Why did the scribes not suggest to the board that there was need for a clinical assessment of the methods, planning and strategies of Lloyd to be able to encapsulate them and modernise to continue producing world champion teams?
Here in Kingston on the evening when Lara announced his retirement, social commentator/comedian Oral Tracey did this wonderful spoof in true, true “calypsonic” style, suggesting that now that Lara is gone everything would be alright with the WI team: “The untalented would become talented; the indisciplined would become disciplined...”
This is not a defence of Lara, his unorthodox captaincy, his inability to convert a talented team into a world champion unit, or to hark back to his immature days and ways, not even an attempt to say that he should have been allowed to continue on for another series or until he reached 40.
What the column is saying is that Lara’s departure will make no difference to the serious structural problems of West Indies cricket, that the problems are far-reaching, that the problems are “beyond the boundaries” of cricket, that instead of attempting to borrow solutions from Australia we have to develop our own, and that the need is to transform the structures of WI cricket if we are to ever again become one of the leading teams in international cricket.

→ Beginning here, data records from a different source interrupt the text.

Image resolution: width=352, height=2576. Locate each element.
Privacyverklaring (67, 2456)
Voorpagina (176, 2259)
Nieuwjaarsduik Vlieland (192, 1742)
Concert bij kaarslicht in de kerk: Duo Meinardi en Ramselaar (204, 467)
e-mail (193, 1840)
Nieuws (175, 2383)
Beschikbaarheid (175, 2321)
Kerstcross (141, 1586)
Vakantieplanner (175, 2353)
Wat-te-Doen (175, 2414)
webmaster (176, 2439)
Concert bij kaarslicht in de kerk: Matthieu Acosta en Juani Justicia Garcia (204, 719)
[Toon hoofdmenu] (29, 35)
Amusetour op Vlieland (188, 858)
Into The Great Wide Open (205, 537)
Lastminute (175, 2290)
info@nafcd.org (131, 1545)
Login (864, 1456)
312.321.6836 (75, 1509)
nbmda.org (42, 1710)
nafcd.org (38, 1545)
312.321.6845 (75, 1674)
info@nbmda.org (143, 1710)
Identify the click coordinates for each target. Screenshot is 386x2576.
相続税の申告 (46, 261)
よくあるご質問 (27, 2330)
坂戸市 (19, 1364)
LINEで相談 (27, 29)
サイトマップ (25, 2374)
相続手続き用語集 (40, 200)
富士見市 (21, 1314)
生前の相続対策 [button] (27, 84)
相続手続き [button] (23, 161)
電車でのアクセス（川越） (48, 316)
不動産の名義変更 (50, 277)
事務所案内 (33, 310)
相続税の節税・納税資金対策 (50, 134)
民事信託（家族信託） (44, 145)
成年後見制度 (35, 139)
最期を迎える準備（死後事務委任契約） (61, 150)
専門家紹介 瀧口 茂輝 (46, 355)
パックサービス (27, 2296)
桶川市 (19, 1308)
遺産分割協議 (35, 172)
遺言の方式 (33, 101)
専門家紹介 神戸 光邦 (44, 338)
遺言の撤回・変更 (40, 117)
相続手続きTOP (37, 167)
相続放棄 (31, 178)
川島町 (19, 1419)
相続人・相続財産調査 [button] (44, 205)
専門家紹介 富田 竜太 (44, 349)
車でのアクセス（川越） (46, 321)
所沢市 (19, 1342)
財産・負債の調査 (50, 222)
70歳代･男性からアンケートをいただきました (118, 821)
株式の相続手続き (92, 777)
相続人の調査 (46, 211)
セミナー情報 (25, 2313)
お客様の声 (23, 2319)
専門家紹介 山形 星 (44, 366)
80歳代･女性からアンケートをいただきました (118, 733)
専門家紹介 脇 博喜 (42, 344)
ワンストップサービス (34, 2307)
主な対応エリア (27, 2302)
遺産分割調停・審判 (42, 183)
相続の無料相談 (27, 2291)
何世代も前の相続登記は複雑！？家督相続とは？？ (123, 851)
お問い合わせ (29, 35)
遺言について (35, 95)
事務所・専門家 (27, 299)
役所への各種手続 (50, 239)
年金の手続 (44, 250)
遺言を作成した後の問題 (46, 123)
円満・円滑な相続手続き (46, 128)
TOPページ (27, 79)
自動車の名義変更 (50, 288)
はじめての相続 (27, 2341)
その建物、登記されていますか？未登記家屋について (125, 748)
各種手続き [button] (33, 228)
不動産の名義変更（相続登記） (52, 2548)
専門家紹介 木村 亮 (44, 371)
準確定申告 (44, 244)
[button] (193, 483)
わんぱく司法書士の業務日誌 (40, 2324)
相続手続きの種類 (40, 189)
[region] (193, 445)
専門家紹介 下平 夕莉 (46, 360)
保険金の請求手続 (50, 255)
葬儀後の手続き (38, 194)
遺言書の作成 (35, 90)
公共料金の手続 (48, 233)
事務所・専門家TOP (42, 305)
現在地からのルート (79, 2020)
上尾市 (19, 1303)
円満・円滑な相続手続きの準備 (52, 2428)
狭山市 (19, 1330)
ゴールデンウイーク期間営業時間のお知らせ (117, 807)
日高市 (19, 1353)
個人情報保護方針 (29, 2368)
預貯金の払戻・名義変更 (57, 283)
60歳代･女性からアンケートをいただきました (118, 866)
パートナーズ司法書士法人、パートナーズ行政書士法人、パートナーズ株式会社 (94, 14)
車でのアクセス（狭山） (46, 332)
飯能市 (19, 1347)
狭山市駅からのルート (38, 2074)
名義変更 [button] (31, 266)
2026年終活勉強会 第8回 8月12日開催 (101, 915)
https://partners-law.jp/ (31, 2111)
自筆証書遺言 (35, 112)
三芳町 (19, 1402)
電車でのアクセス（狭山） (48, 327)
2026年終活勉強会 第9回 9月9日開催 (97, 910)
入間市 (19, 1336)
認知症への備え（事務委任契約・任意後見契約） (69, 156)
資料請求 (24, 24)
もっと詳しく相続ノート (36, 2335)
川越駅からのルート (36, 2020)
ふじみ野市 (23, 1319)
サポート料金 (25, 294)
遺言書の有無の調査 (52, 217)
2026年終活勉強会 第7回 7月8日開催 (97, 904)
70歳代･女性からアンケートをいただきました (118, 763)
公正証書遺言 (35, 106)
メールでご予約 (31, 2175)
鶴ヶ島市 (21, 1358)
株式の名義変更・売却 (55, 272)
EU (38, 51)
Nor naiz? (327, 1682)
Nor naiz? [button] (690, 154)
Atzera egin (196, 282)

But I cannot end here without saying that the cricketing world will remain eternally joyous for the sublime skills of Brian Lara, his West Indian creativity, his sense of timing, above all, his ability to perceive shot-making possibilities that others could only dream about, and his ability to sustain those gifts and insights to the end, never becoming a mere accumulator of runs.
For generations to come, the video of Lara dancing to the spinners, sweeping the deadly “Murali” will remain the standard for great batsmanship.